The most absurd moments of 2022.
Obtained from Wikimedia Commons December 2022.
Welcome, my friends, to a review of the most absurd moments of 2022. There were far too many to list in a succinct manner, so I instead choose to list the top five. I hope you enjoy a good chuckle as you fondly remember this pushing the edge of ludicrous ever farther.
1. The Russian invasion of Ukraine was labeled operation Folly. Operation Folly kicked off with a grand attempt to seize Kyiv quickly and assassinate President Volodymyr Zelensky (not to be mistaken with Vladimir, his Russian cousin). The scene of maneuver matched some of the brilliant planning of Napoleon and Clausewitz. The tactical execution matched the comical displays of the keystone cops. The Russian ineptitude is almost as historic as it is hysterical. The Russian elect forces failed to complete the assassination of Zelensky, failed to capture the Kyiv airport, failed to capture more than a few suburbs of the capital, and left a trail of bodies and burned-out equipment stretching all the way from Kyiv to the Belorussian border. Their continued losses in the face of a Ukrainian army built from on-the-job training prove that they rank among the worst military forces in history. This absurd action is expected to continue its course of failure well into 2023 and likely will end when Vladimir Putin (not to be mistaken for Ukrainian cousin Volodymyr) accidentally falls out of third story window of his Dacha.
Obtained from Wikimedia Commons December 2022.

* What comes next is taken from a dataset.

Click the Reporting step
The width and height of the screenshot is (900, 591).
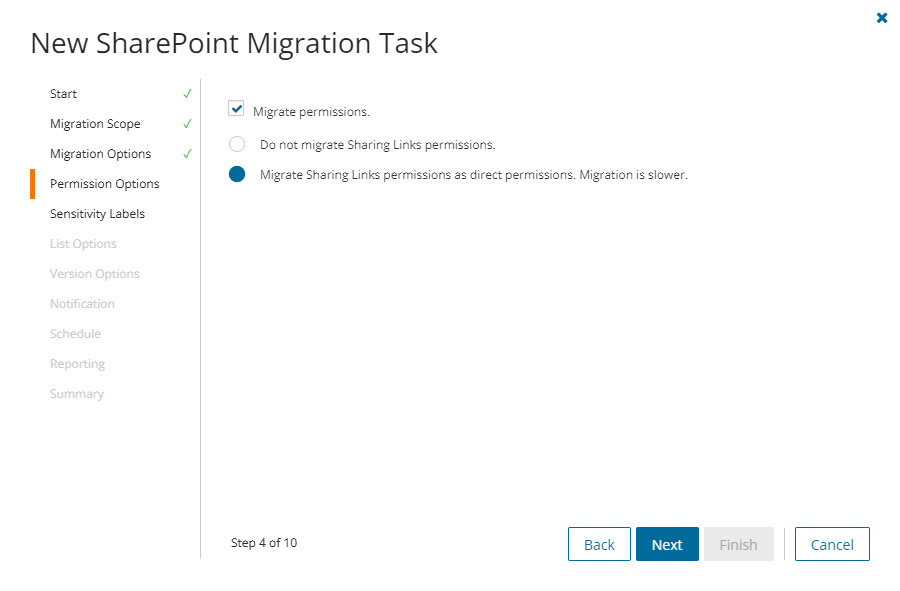(x=78, y=364)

2. Will Smith communicated displeasure via a bitch slap. When Chris Rock made a joke about Will’s wife’s lack of hair, Will at first reacted with laughter like most of the crowd. That moment of self-depreciation-based humor rapidly vanished when he looked at Jada and recognized her “I am not amused” look. This motivated Will to find some way to make up for his gaffe, and he quickly lept into action. Before he realized what he was doing, he was up on stage, walking toward a clearly nervous Chris Rock. It had been too long since Chris had pissed someone off enough to get bitch slapped, and his reflexes were rusty. Thus Chris stood there in shock, looking like a deer in headlights. Will approached Chris and realized that he had no idea what he was doing. Fortunately, the numerous pre-show drinks combined with a motivation to ensure he looked tough in front of Jada formulated a last-minute (and primarily instinctive) action to deploy the bitch slap. This highly effective schoolyard maneuver has a long and storied history of solving minor issues among boys. It combines the appearance of strong physical action with a complete lack of serious damage. In harmony with his inner 13-year-old, Will conducted the bitch slap. Chris then connected with his inner 13-year-old and stood there in shock. Thus Hollywood witnessed a beautifully executed traditional dispute resolution, and young boys across the county stood in silent approval.

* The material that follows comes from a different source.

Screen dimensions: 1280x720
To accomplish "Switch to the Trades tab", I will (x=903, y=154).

Obtained from Wikimedia Commons December 2022.
3. Prince Charles finally becomes King with Vegas odds 15:1 that it will last ten years. At the spry age of 74, King Charles finally ascended the throne of England. With this action, he quickly moved from being the second most important tabloid topic to the first. King Charles almost immediately walked slowly into action by declaring whose chairs moved on the round table and declared a quest for the green dragon. Throngs of well-wishers stood eagerly outside every move of the new King, hoping to be the first to witness a royal gaffe. Susan Kimberly of Suffolk stated, “I hope to see a short stumble or at least a misstatement. The Queen had lasted so long; everyone had seen a few in their day, but being one of the first of the new King, now that is something!” The transfer of power was conducted peacefully with no challengers, although it is rumored that prince Harry may yet attempt to claim a right to the throne. This is only anticipated to happen if his recent Netflix special flops.
Obtained from Wikimedia Commons December 2022.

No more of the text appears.